The heaviest known form of oxygen has been found to rapidly decay, suggesting a potential challenge to our understanding of the fundamental forces of nature.
A team of researchers led by Yosuke Kondo at the Tokyo Institute of Technology in Japan created oxygen-28, an isotope of oxygen with eight protons and 20 neutrons. They produced this form of oxygen by colliding an energetic beam of fluorine atoms with liquid hydrogen. Each fluorine atom lost a proton upon collision, resulting in the creation of oxygen-28. However, the team discovered that oxygen-28 only existed for an incredibly short duration of about a zeptosecond, before decaying into a lighter form of oxygen, oxygen-24, and four neutrons.

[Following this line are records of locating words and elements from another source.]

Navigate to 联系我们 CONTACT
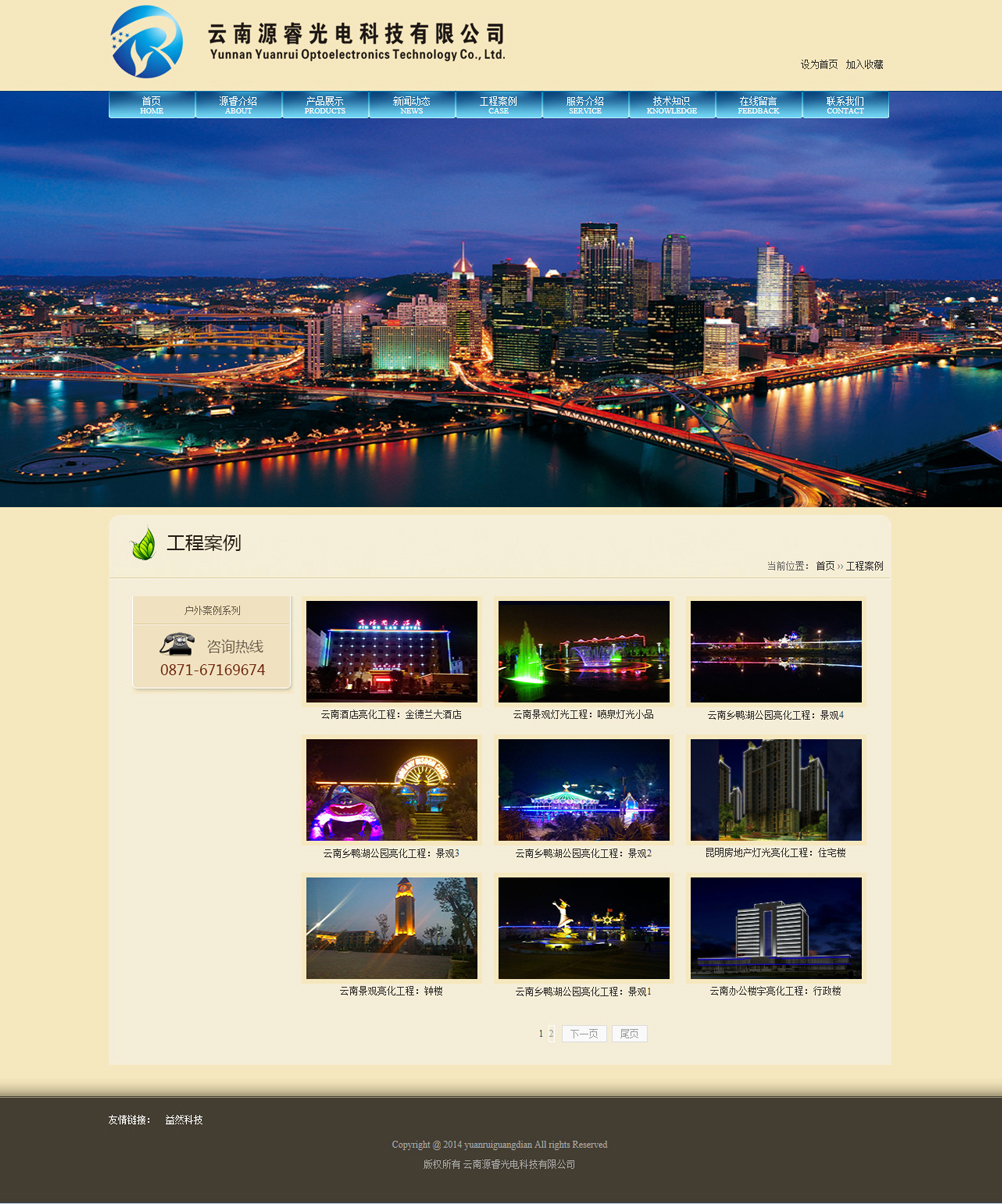 pos(845,105)
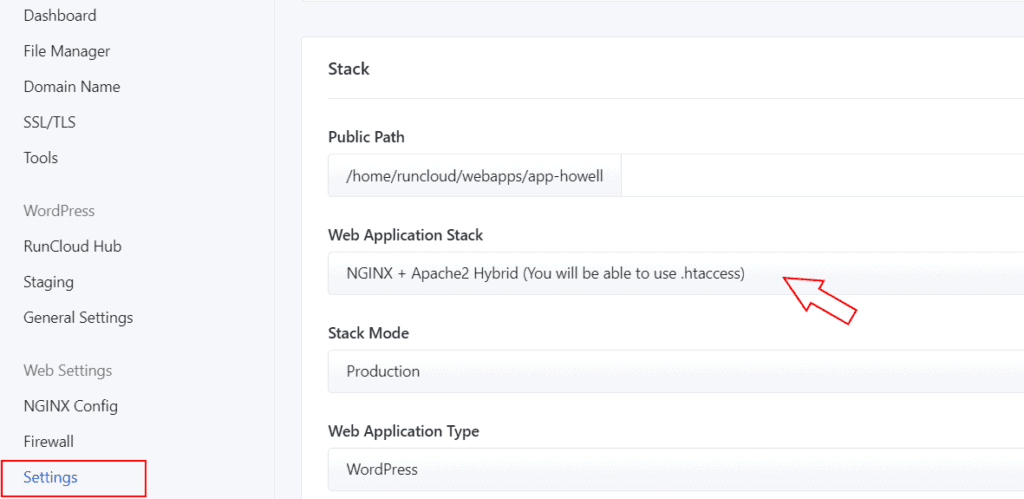Focus the Public Path input field
1024x499 pixels.
(820, 175)
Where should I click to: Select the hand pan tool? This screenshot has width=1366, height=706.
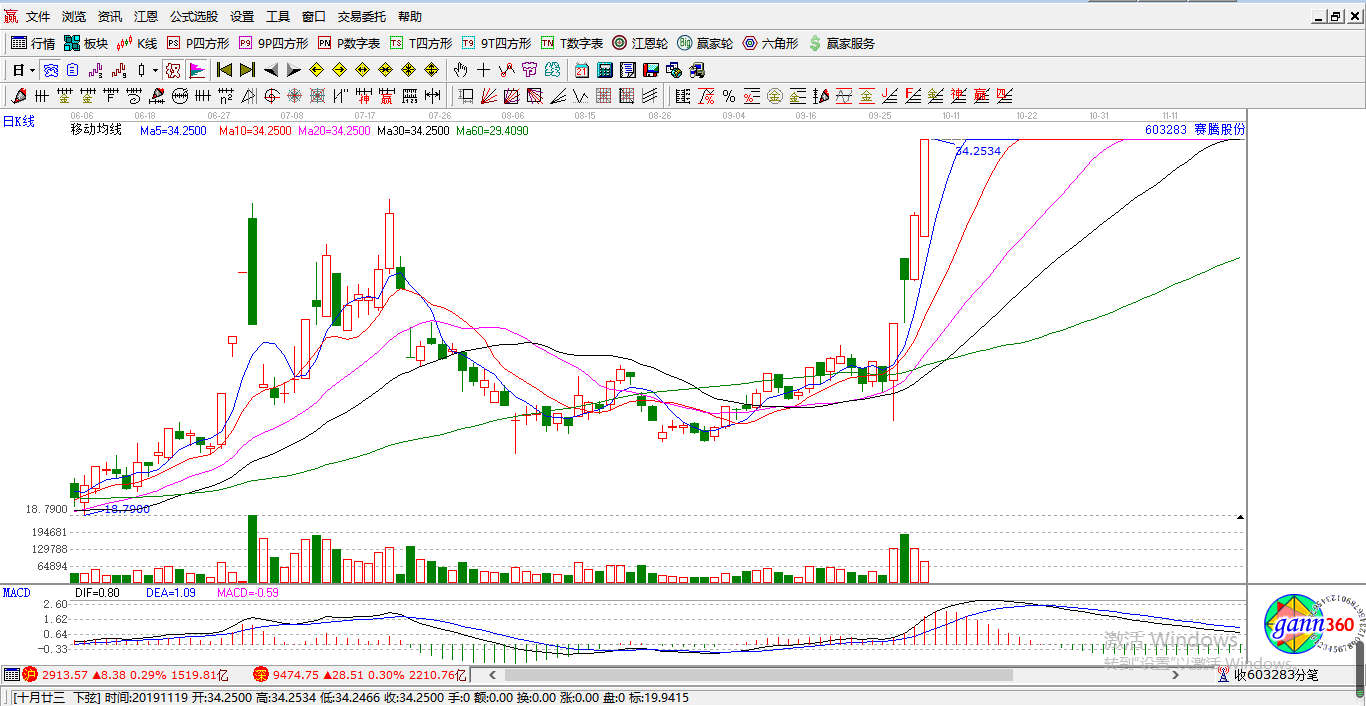460,70
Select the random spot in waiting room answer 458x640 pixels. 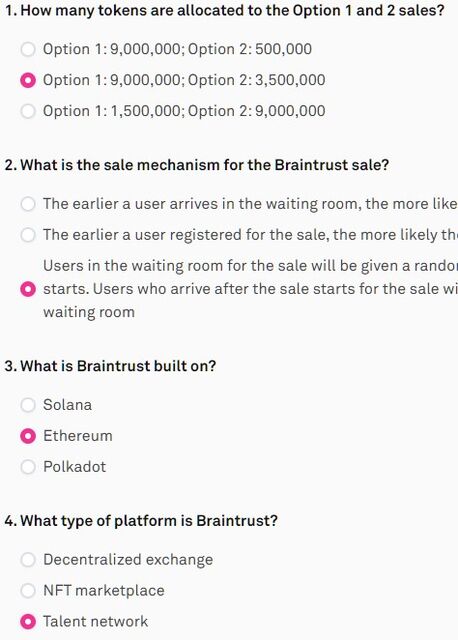tap(28, 289)
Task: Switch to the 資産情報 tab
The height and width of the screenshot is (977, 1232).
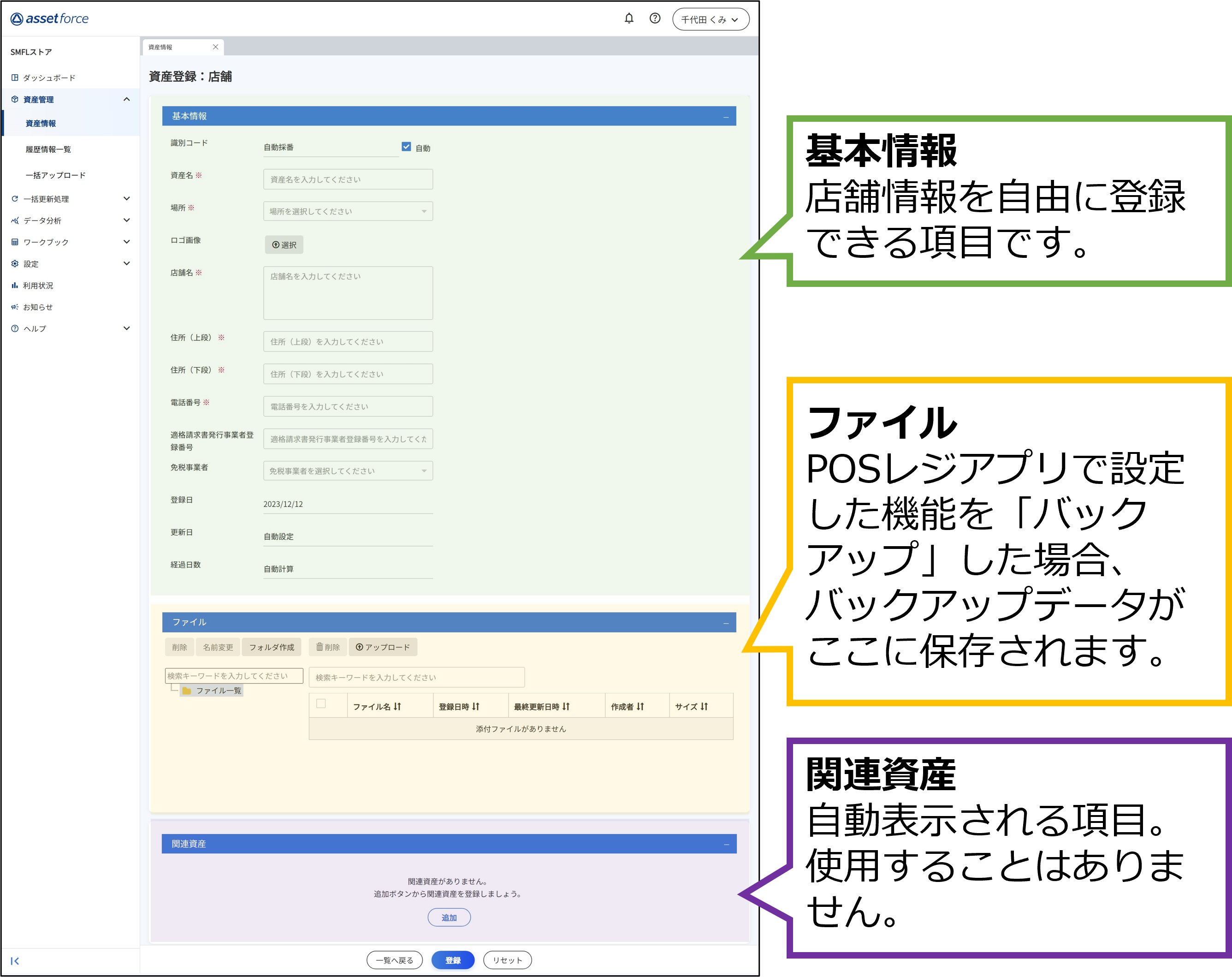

This unexpected result raises significant questions about the nuclear strong force, which is responsible for binding protons and neutrons together within atomic nuclei. While our understanding of this force is still incomplete, the stability and behavior of particles in large numbers is still not fully understood.
The researchers initially expected oxygen-28 to be highly stable due to its “doubly magic” nature. In atomic nuclei, protons and neutrons are arranged in shells, each capable of accommodating a specific number of particles. When all occupied shells are completely filled, the nucleus becomes extremely stable. If both protons and neutrons fully fill an atom’s shells, it is referred to as doubly magic. Oxygen, which supports life on Earth, has this property, allowing it to be abundant. However, the rapid decay of oxygen-28 challenges the notion of it being doubly magic.
This discovery calls for the revision of theoretical models and further experiments to gain a better understanding of the behavior of the particles within oxygen-28, especially when they do not occupy fully stabilized shells.